Republicans readily made the Hurricane Katrina comparison. “The echoes to the fall of 2005 are really eerie,” said Peter D. Feaver, a top national security official in Mr. Bush’s second term. “Katrina, which is shorthand for bungled administration policy, matches to the rollout of the website.” Looking back, he said, “we can see that some of the things that we hoped were temporary or just blips turned out to be more systemic from a political sense. It’s a fair question of whether that’s happening to President Obama.”

So let me see if I can get this straight.  The folks who hired a person with no emergency management experience and have for years have been saying that the Hurricane Katrina response was not that big of an issue but even if it was an issue was totally the fault of state and city officials, have now turned on a dime. All of a sudden, the Hurricane Katrina response that happened on their watch was terrible and this is Obama’s version of that. You know, if I didn’t know any better I’d say that the majority of people making such analogies have axes to grind and/or legacies to burnish. Nice job, New York Times. In your effort to show the world that you aren’t stained by the supposed liberal media bias, you’ve managed to conflate a malfunctioning website where a small sliver of the of the private insurance market are being inconvenienced today with the governmental response to a disaster that ravaged the Gulf coast, cost an estimated 81 billion dollars, made refugees out of American citizens, and contributed to the deaths of over 1800 people.

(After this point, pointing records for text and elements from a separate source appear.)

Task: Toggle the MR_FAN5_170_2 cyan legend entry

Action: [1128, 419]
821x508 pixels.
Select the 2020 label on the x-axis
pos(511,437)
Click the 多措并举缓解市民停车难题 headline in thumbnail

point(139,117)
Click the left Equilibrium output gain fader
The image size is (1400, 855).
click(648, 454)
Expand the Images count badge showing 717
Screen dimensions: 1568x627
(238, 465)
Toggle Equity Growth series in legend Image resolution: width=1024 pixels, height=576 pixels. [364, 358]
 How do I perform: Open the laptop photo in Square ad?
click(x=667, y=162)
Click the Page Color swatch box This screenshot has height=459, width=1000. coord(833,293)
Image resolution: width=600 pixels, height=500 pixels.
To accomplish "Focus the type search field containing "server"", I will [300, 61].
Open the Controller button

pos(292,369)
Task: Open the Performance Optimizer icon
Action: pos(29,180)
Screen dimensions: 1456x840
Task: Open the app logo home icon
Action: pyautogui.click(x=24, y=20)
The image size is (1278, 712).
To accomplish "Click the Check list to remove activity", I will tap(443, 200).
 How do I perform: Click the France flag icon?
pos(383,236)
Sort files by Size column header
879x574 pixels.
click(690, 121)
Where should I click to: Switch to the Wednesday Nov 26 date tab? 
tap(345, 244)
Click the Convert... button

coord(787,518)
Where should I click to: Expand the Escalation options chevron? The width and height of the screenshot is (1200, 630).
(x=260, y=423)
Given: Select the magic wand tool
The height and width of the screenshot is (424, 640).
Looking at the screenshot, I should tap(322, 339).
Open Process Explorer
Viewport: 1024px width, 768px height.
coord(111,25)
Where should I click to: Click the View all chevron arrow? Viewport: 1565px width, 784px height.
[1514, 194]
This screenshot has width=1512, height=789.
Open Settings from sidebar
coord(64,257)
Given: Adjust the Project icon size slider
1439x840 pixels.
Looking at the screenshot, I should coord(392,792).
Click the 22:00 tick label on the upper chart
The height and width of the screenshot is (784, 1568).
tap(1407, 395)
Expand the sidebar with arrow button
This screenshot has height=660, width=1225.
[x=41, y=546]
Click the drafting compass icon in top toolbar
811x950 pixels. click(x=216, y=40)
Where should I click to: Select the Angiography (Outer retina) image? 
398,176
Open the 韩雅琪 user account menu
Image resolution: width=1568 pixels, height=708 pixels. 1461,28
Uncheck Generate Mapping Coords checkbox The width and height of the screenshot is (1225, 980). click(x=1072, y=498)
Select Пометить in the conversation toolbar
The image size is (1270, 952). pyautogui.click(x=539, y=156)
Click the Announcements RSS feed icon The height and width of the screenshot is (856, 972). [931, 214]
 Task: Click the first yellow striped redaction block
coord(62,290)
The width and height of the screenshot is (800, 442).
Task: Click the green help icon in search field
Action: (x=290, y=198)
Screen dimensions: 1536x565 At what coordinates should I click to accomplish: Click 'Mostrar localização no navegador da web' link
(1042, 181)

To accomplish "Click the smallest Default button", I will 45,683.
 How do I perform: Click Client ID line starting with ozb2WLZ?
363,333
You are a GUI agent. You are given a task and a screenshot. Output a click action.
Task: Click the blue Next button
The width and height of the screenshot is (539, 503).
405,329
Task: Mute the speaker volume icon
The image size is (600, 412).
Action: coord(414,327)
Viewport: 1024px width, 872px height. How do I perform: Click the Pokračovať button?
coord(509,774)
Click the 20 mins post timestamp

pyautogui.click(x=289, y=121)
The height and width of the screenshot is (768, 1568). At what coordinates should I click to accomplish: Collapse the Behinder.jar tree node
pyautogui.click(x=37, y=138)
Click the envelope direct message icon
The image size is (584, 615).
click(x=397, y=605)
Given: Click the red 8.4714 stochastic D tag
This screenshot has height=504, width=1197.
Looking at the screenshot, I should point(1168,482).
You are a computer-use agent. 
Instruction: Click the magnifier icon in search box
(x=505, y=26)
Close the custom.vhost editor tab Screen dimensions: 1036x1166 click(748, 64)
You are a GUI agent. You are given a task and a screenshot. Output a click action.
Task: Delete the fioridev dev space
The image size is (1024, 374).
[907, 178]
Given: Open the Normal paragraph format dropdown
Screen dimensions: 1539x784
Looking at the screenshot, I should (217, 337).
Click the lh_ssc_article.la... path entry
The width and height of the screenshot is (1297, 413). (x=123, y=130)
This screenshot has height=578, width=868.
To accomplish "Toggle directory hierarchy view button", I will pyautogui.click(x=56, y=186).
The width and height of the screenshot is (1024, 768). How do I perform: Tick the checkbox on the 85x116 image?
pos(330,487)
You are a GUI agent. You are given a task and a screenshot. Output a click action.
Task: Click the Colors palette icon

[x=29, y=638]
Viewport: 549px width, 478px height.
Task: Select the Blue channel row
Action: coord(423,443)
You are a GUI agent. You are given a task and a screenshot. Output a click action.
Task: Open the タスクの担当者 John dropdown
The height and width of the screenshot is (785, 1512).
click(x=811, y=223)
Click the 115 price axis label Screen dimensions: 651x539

I swear if the beltway media covered sporting events, every game would end in a tie.

That’s the underlying trouble with this sort of meme. It’s worse than lazy. Rather having any sense of proportion on one “scandal” versus another, the New York Times has gone for faux-balance. And that “balance” only serves to obfuscate. It muddies the waters so that the public thinks that both parties are exactly the same. And that’s not close to being true, especially on health care. The amount of mental gymnastics one must do in order to equate dying people to a website not properly working is amazing. To say nothing of how Bush’s Presidency was derailed by Katrina. Yes sir, his Presidency was just swimming along except for the whole 9/11 thing on his watch and the weapons of mass destruction lie that led us into a couple of wars. And yes those wars went straight onto the nation’s credit card, because back then deficits didn’t matter. As you can see, things were great! As for President Obama, everyone knows that if not for the problems with the website, things would be so much better for him — immigration reform, a new stimulus and many other Democratic agenda items would already be law. This despite the fact Republicans in Congress have shown exactly zero percent interest in helping him do anything. In what world does Michael Shear live in exactly?

New York Times, you are not helping.